Inspection carried out on 16 June 2015

During a routine inspection

This was an unannounced inspection which took place on 16 June 2015.

Dimensions- Loddon House is registered to provide care for up to four people. The home provides a service for people with learning and associated behavioural and physical disabilities. There were three people living in the service on the day of the visit. The service had ground and first floor accommodation. The bedrooms do not have en-suite facilities.

There is a registered manager running the service. A registered manager is a person who has registered with the Care Quality Commission to manage the service. Like registered providers, they are ‘registered persons’. Registered persons have legal responsibility for meeting the requirements in the Health and Social Care Act 2008 and associated Regulations about how the service is run.

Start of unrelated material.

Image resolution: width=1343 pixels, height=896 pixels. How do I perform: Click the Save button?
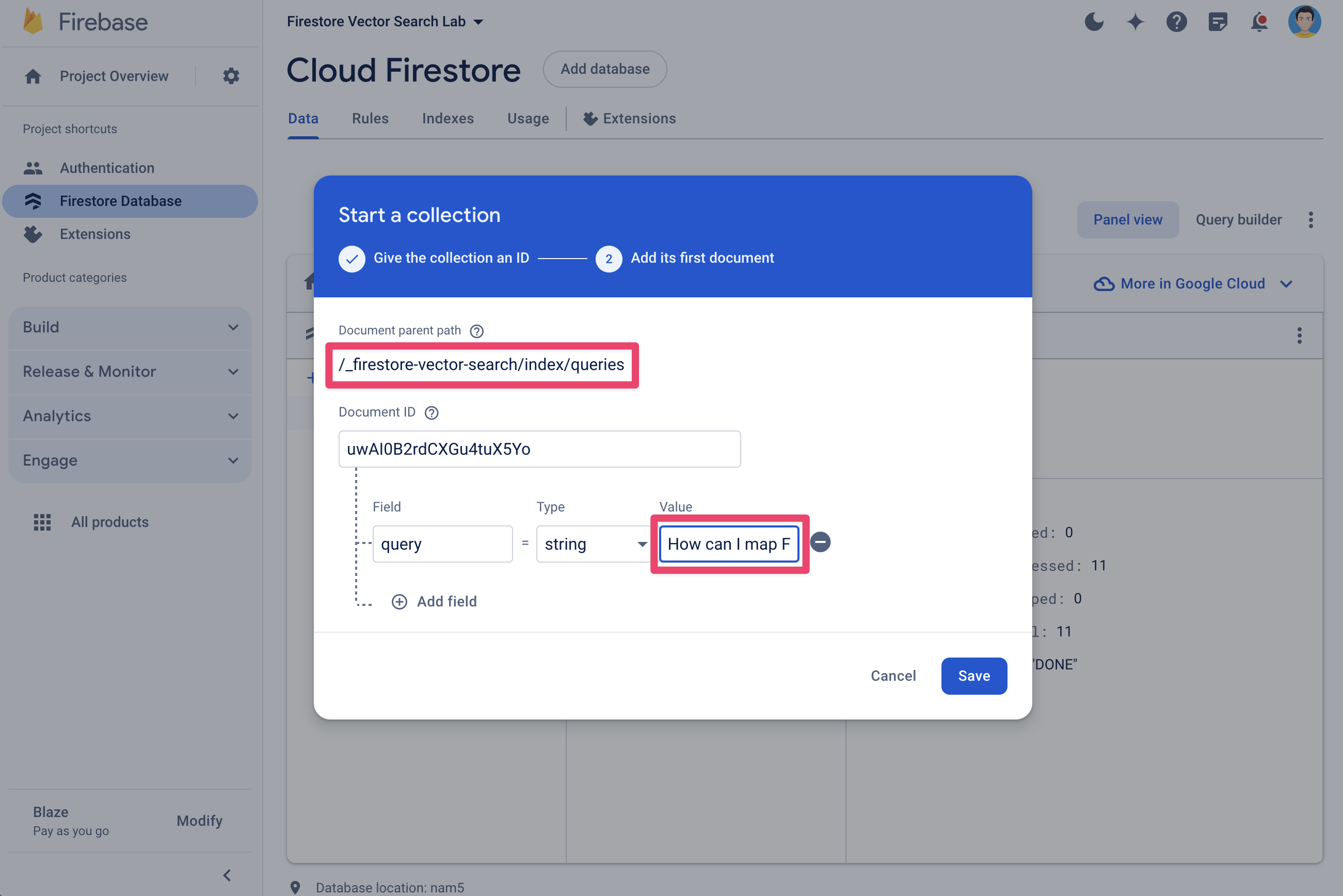tap(972, 676)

People were kept as safe as possible. Care workers were trained in and understood how to protect people in their care from harm or abuse. Individual and general risks to people were identified and managed appropriately. The home had a stable staff group who had built strong relationships with people who lived there. Staff members had an in-depth knowledge of people and their needs. The staff team were well supported by the registered manager and other senior staff to ensure they were able to offer appropriate, safe care to people.

People were supported and encouraged to look after their health. Care staff were skilled in using people’s individual communication methods and in helping them to make as many decisions for themselves as they could. People were supported to be as independent as they were able to be, as safely as possible.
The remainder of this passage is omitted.